*Text extract*
The French philosopher René Guénon considered all traditions as “paths for the practical realization of innate spiritual principles in the lives of human beings” and warned that excessive materialism threatens to “destroy the West if it does not recover itself in time and if it does not consider seriously a ‘return to the source.’” Mircea Eliade took this thought even farther and “emphasized the primacy of the experience of the sacred in all traditions.” Jung, Guénon, Eliade and others have reacquainted us with the ancient idea that “every event was meaningful” and that “even the most mundane activities had an overarching significance and were performed … as part of a cosmic drama.”

Sacred is, I think, also misunderstood today. “To say that a thing or an act is sacred is to imply that it has relevance in a universal plane of values and ideals, and that it is therefore a point of contact between two worlds.” The ancients considered matter itself to be sacred and, to them, the sacred dimension was experienced reality and not just speculation.

As long as researchers denied its importance and based their explanations entirely in earthly terms, we were effectively denied the possibility of fully understanding or benefiting from myth. Worse, by discounting the sense of the sacred we disassociated ourselves from a universal, timeless dimension of significance whose point of access lies deep within the human psyche, where the individual and the collective, the ancient and the modern, merge indistinguishably.

So, back to myth … Jung and Joseph Campbell, in particular, tended to see myth “as allegories for inner processes of spiritual transformation—that is, as stories that are symbolically but never factually ‘true.’” Myths, then, serve to “connect two realities—the visible and the invisible, Earth and Heaven.” Others, such as Immanuel Velikovsky, argue that “myths may contain more than metaphorical content” and originated as descriptions of factual events but have been metamorphosed into mythical events and heroes.

*Data segment*

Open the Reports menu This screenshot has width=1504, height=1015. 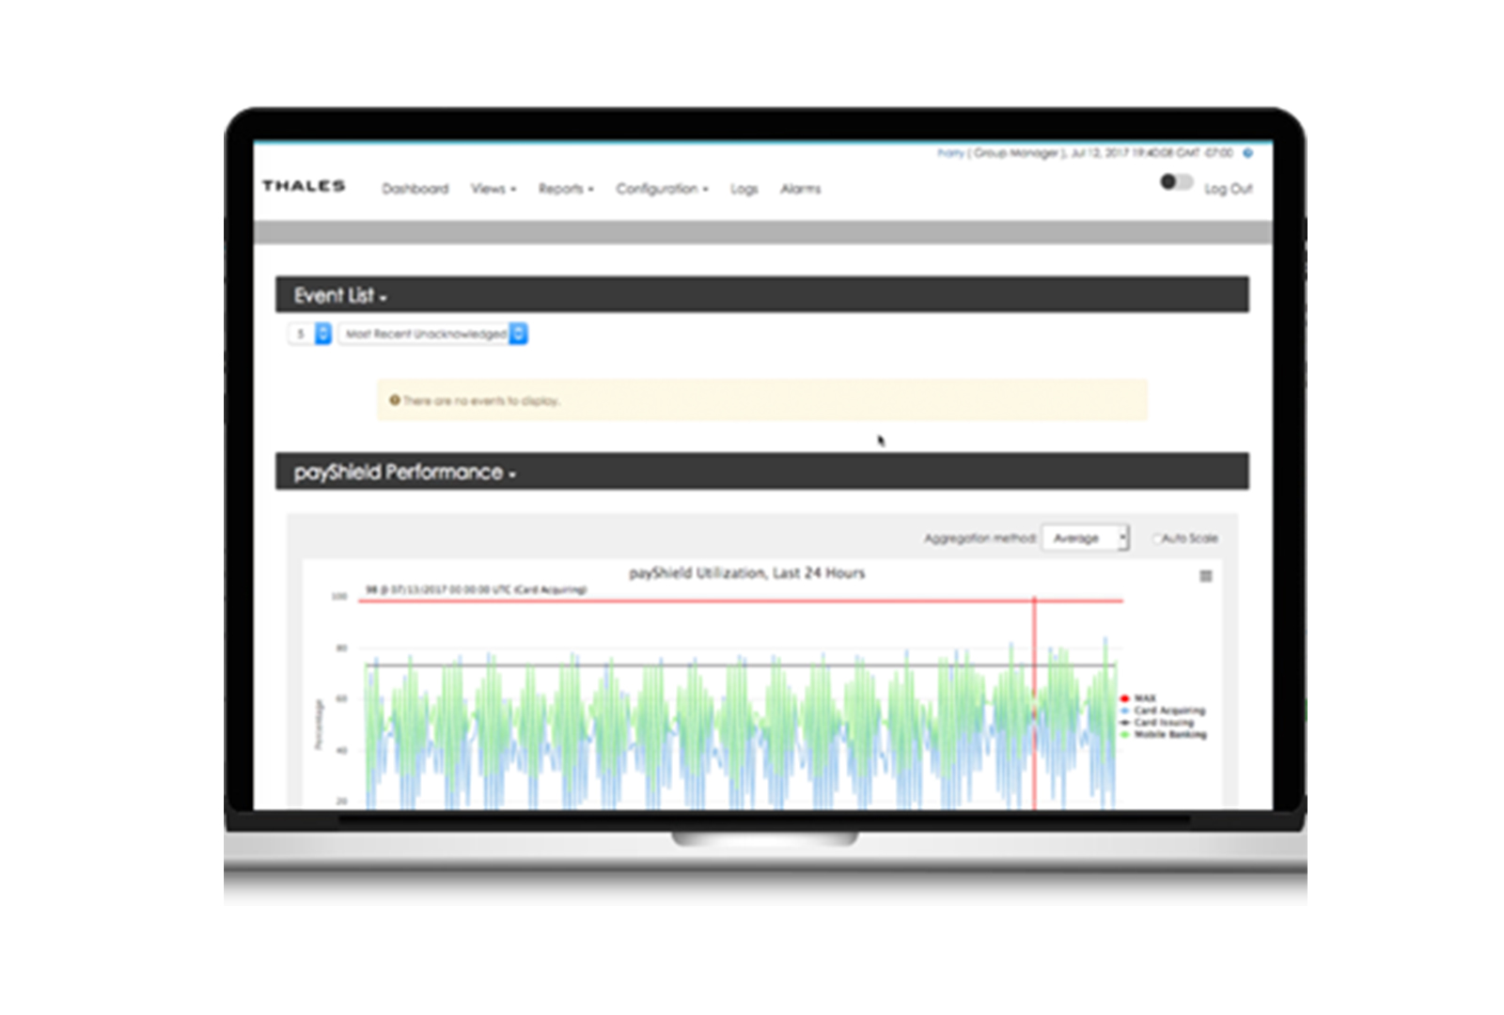coord(565,189)
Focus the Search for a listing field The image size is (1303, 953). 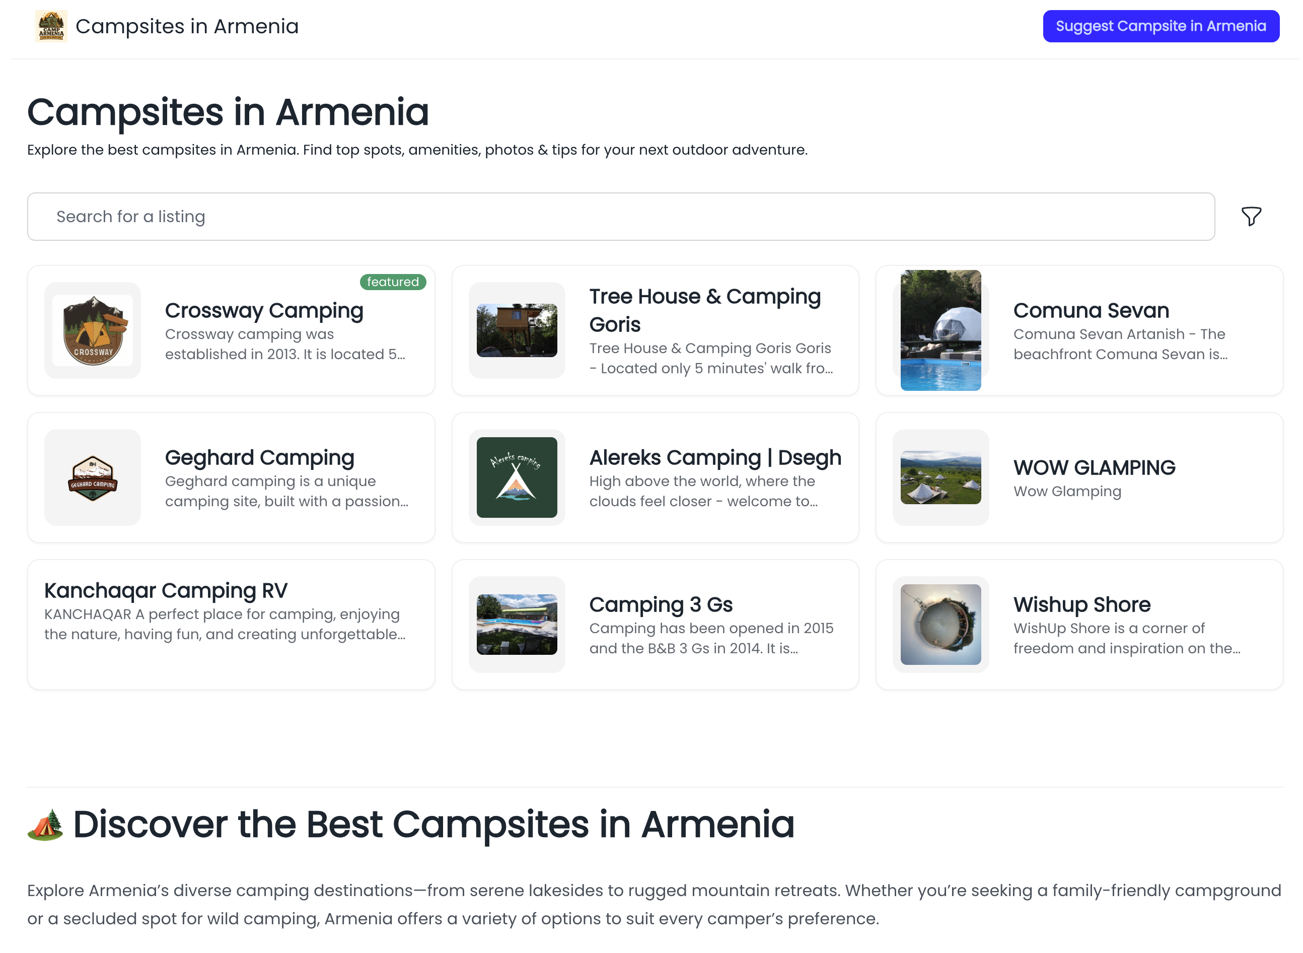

*Parts of the exercise*
1. Write out the passage on myth and the sacred from "As long as researchers" to "modern, merge indistinguishably.", keeping its wording unchanged.
2. Resume the passage on myth and the sacred, carrying it on from its final sentence.
The listing originates from a separate source.

*Expected outputs*
1.
As long as researchers denied its importance and based their explanations entirely in earthly terms, we were effectively denied the possibility of fully understanding or benefiting from myth. Worse, by discounting the sense of the sacred we disassociated ourselves from a universal, timeless dimension of significance whose point of access lies deep within the human psyche, where the individual and the collective, the ancient and the modern, merge indistinguishably.

2.
In any case, the great problem with which we must deal is the “worldwide similarity of mythic themes.”

As Campbell and Eliade have shown, there is really only one story, translated in the traditions and circumstances of myriad peoples. It is the myth of a lost idyllic Time of Beginnings, and of a hero’s journey to restore the world to its pristine condition of paradisal splendor.”

How could this have happened? Heinberg says there are only two possibilities. Either the fundamental themes were distributed among the world’s peoples before they had migrated to their present location or “similar motifs … occurred independently to people already living far apart.”

Jung, I think, would agree with the latter and reason that it was due to the archetypal content of the myths which is, essentially, hardwired in our brains because of our humanity. And this is one of the primary reasons myth should be important to us, modern, people. If basically all cultures have the myth of a Paradise, or “Garden of Eden,” then it is part of our humanity and denying or excluding this part of ourselves—our human heritage—is dangerous. We lose touch with an important aspect that unites the physical with the spiritual.

So, whether or not Adam and Eve existed is not the correct question. The correct question is: what do we do with the myth? How do we integrate it—incorporate it—into our lives today? Those who say the Garden of Eden is useless child’s play and those who say it is only a factual, historical place are both missing the point and totally misunderstanding the purpose and power of myth. It is an essential and undeniable part of our psyche and so requires that it be recognized for what it is—a way to understand and convey universal truths.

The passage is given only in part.